Miroslav Klose ist für sein faires Verhalten im großen Sport übrigens bekannt: Bereits 2005 verzichtete er als Werder-Bremen-Spieler auf einen ihm fälschlicherweise zugesprochenen Elfmeter. Nicht um jeden Preis und nicht mit unsportlichen Mitteln gewinnen wollen - das ist Fair Play.
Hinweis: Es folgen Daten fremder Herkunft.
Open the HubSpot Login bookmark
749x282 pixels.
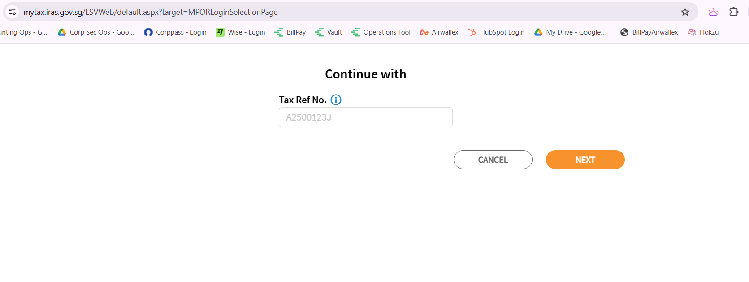496,32
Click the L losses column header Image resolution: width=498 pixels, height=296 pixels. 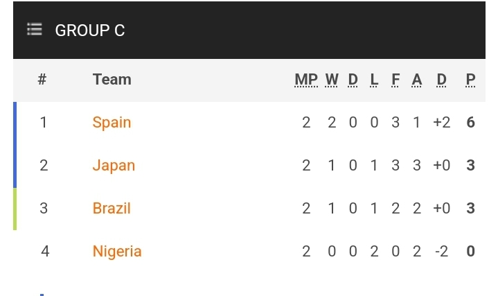(x=374, y=80)
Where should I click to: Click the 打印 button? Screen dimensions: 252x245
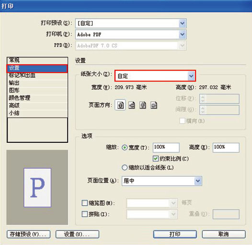click(x=175, y=234)
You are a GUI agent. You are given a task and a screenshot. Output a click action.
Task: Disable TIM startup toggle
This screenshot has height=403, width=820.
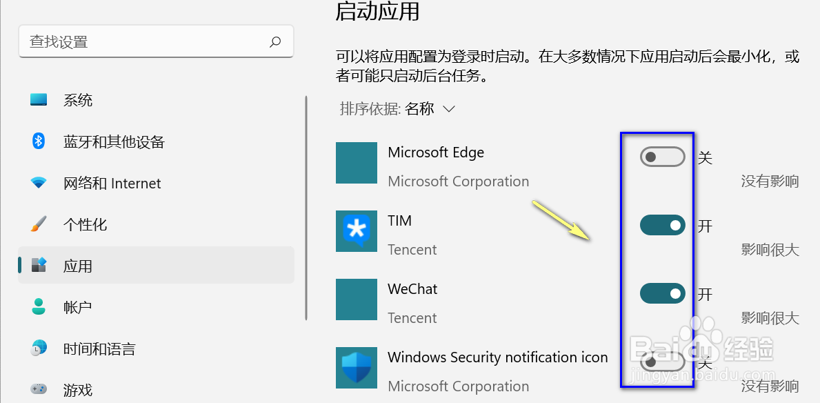coord(662,225)
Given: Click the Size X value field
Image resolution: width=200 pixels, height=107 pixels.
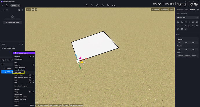Looking at the screenshot, I should point(180,56).
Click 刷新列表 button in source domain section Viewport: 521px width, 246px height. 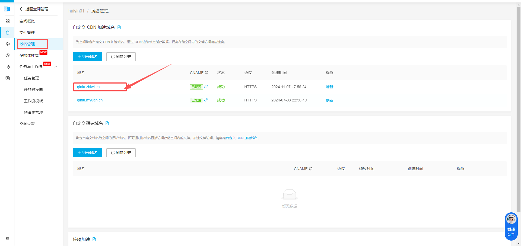point(121,153)
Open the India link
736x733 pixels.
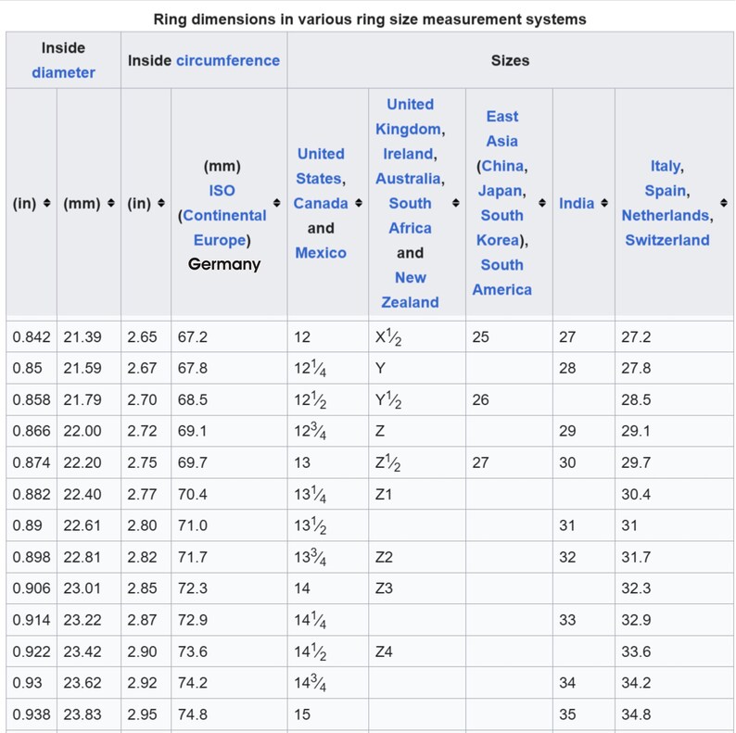point(577,203)
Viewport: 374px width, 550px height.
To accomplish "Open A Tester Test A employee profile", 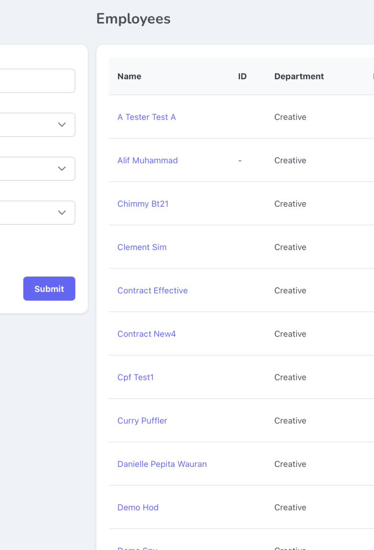I will pyautogui.click(x=146, y=117).
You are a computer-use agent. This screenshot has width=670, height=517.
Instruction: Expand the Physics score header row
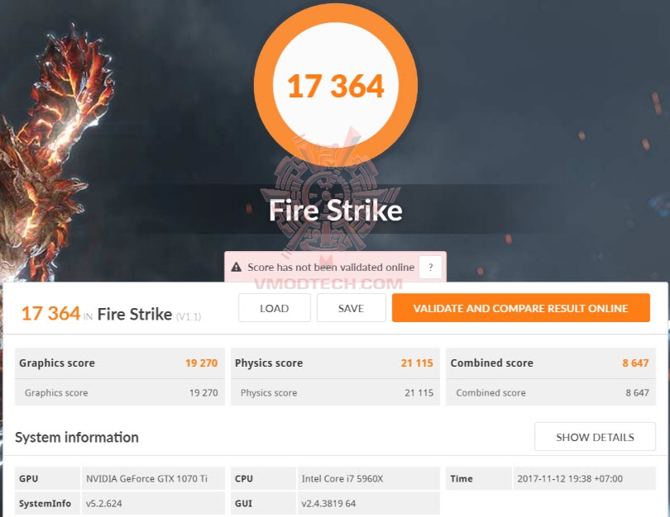pyautogui.click(x=335, y=363)
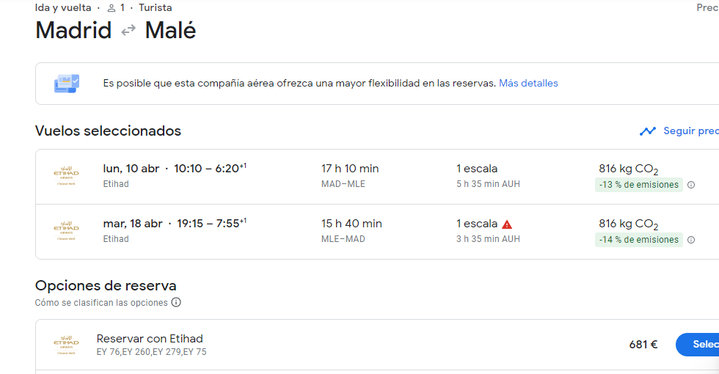Click the Cómo se clasifican las opciones text
The width and height of the screenshot is (719, 374).
101,302
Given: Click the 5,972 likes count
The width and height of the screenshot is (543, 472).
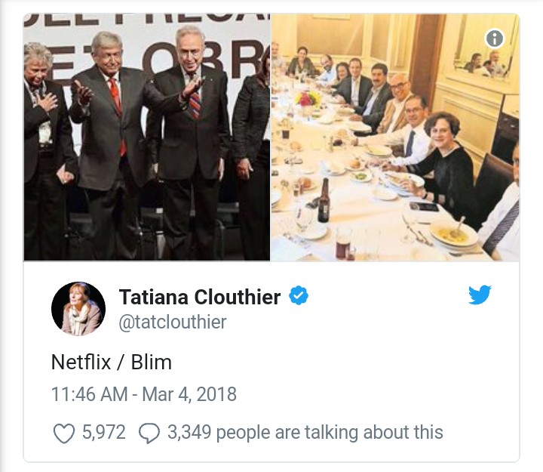Looking at the screenshot, I should tap(103, 433).
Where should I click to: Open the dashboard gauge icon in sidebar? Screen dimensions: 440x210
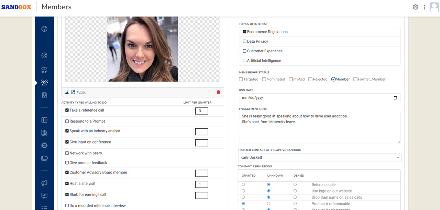click(x=44, y=29)
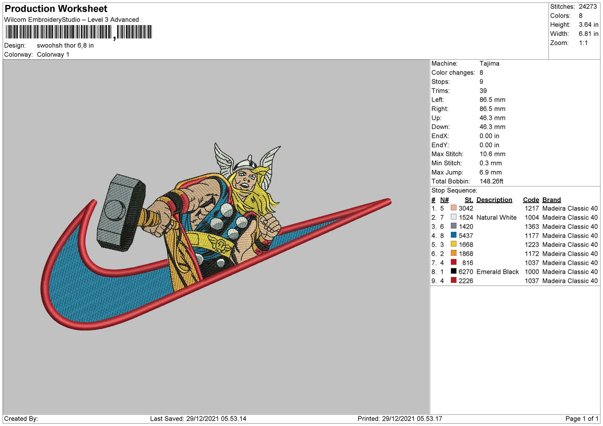Select the yellow swatch for thread 1668
603x426 pixels.
pyautogui.click(x=453, y=245)
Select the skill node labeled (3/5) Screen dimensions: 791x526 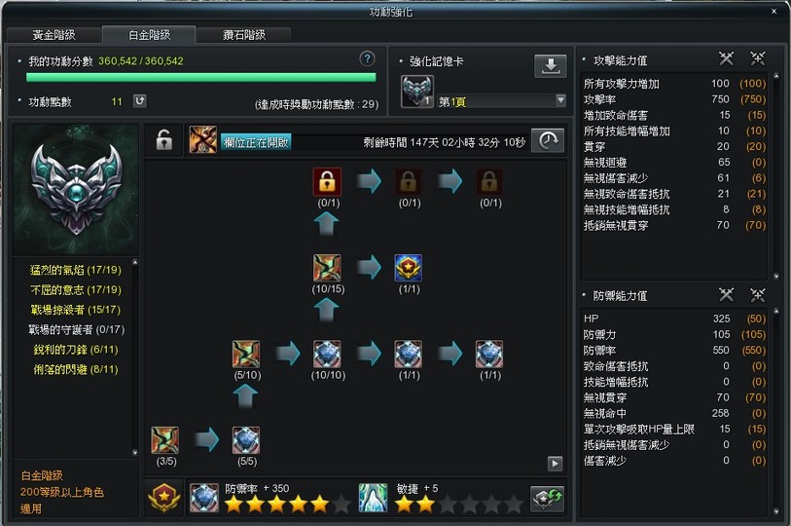tap(165, 440)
Ein beeindruckendes Beispiel für eine Gewissensentscheidung lieferte im Mai 2016 auch die ungarische Badminton-Spielerin Laura Sarosi. Sie überließ während des Olympia-Qualifikationsspiels ihrer Gegnerin Karin Schnaase ein Ersatzpaar Schuhe. Schnaase war eine Schuhsohle gebrochen, sie hatte jedoch kein anderes Paar dabei.

Dieses Versäumnis hätte die Sportlerin ihr Olympia-Ticket kosten können - und Laura Sarosi hätte es vielleicht bekommen, weil die deutlich überlegene deutsche Spielerin mit einer geflickten Schuhsohle eine wesentlich schlechtere Leistung erbracht hätte. Stattdessen fragte sie Schnaase nach ihrer Schuhgröße. Und diese - 36 - stimmte mit ihrer eigenen überein. Die Schuhe wechselten also das Feld - und Karin Schnaase gewann das Spiel.

Auch diese menschliche Geste wurde belohnt: Über 5000 Menschen unterzeichneten anschließend eine Online-Petition, die eine "Wildcard", also ein Olympia-Freiticket für Sarosi forderte. Diese wurde jedoch gar nicht mehr benötigt. Die 23-Jährige schaffte es ganz allein auf einen Olympia-Qualifikationsplatz in der Weltrangliste und war in Rio dabei - als erste ungarische Badminton-Spielerin seit 20 Jahren. "

Was Sarosi tat, umarmt tatsächlich den olympischen Geist", schrieb ein Fachmagazin. Deshalb gönnten es ihr alle, dieses Happy End wie aus einem Hollywood-Streifen. Manchmal ist das Leben eben doch noch gerecht.